Великий князь тоже забыл о развлечениях, он строил и строил храмы, вымаливая у Господа себе сына. Опала Соломонии и женитьба Василия на Елене не дали главного – у князя так и не было наследника! К чему было расправляться с мудрой, доброй Соломонией, чтобы женой князя стала надменная, заносчивая Елена, которую в Москве не особо любят? У Глинских стремительно росло количество противников, спасти княгиню и ее многочисленную невесть откуда вдруг набежавшую родню могло только рождение наследника…
Княгиня снова в церкви Зачатия Анны в Китай-городе. Ходит туда почти ежедневно, дарит щедрые подарки, вышивает своими руками пелену. Только ей далеко в рукоделии до прежней княгини Соломонии, руки бездельные, корявые, вот и пелена выходит корявая, хотя и от души. Настоятельница жалеет молодую княгиню, но, видно, такова воля Божья, не видать князю Василию наследника, пока не раскаялся в погибели племянника своего княжича Димитрия Ивановича. Многие понимают, что платит за свой давний грех князь Василий, но как об этом скажешь? Князь не посмотрит ни на сан, ни на что, быстро упекут в дальний монастырь, потому и молчит настоятельница, глядя на бьющую земные поклоны Елену.
Губы княгини истово шепчут, вознося молитву, просят зачатия. Эх, голубка, сколько тут твоя предшественница отстояла, какова в вере своей была, как молила! Не тебе чета! А все одно – пока срок не пришел, ничего не случилось. Настоятельница верила в то, что Соломония родила младенца; и за то, что князю не отдала, бывшую княгиню не осуждала, понимала, что мать попросту свое дитя сберегала от дурных людей. Пусть лучше без княжеских почестей будет, но живым, чем погибнет в темнице, как княжич Дмитрий.
Невольно она прислушалась. Княгиня молила о прощении, точно согрешила сильно. Да, князья, может, и поболее грешат, чем простолюдины. Значит, и Елене есть за что прощение просить, не только князю? Дождавшись, пока Елена поднимется с колен и соберется уходить, настоятельница подошла ближе, тихо заговорила:
– Если есть в чем, покайся, матушка. С покаянием душа успокоится, Господь твою просьбу и выполнит…
Почему-то княгиня на такие простые слова отпрянула, глаза ее с ужасом расширились, быстро зашептала, точно отгоняя от себя какой призрак:
– Нет, что ты! Нет никакого греха, не в чем каяться…

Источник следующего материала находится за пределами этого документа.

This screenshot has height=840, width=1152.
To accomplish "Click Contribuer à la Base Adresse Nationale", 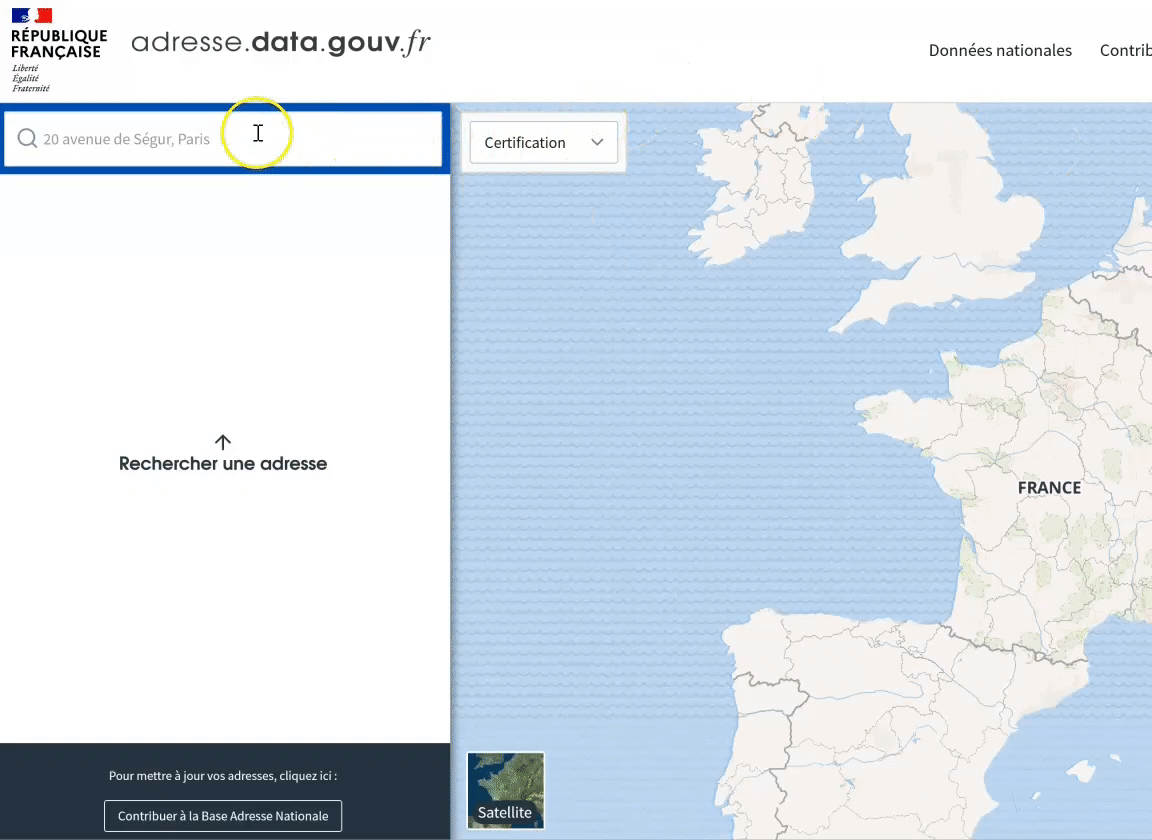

– Господь с тобой, княгиня, что ты! Безгрешна, и слава богу! – перекрестила ее настоятельница, подумав, что сегодня надо отдельно помолиться об отпущении вольных и невольных грехов княгине. По всему видно, что лжет. Но не хочет облегчить душу, кто заставит? Ничего, придет время, сама скажет все, что наболело, а не скажет, так сама и отмолит. Господь милостив, он всем искренне кающимся прощает.
Больше в эту церковь Елена не ходила. То ли потому, что не хотела встречи с настоятельницей, то ли потому, что поняла, что тяжела. Радости князя не было предела, Василий готов сам носить на руках молодую жену. Оберегая ее, запретил ездить на богомолье, приставил нескольких лекарей следить за ее здоровьем, чтобы не случилось ничего с будущим наследником. Он почему-то не сомневался, что будет сын. К княгине не допускали некрасивых людей, запрещали при ней говорить о плохом, старались радовать, чем только можно. Даже Захариху и ту сначала убрали подальше, но Елена попросила, чтобы мамку вернули. Князь просьбе подивился, но разрешил: может, опытная Захариха, которую Елена любит, поможет выносить долгожданного ребенка… На лето княгиня переехала из пыльной, шумной Москвы в Коломенское, где можно было жить в тиши.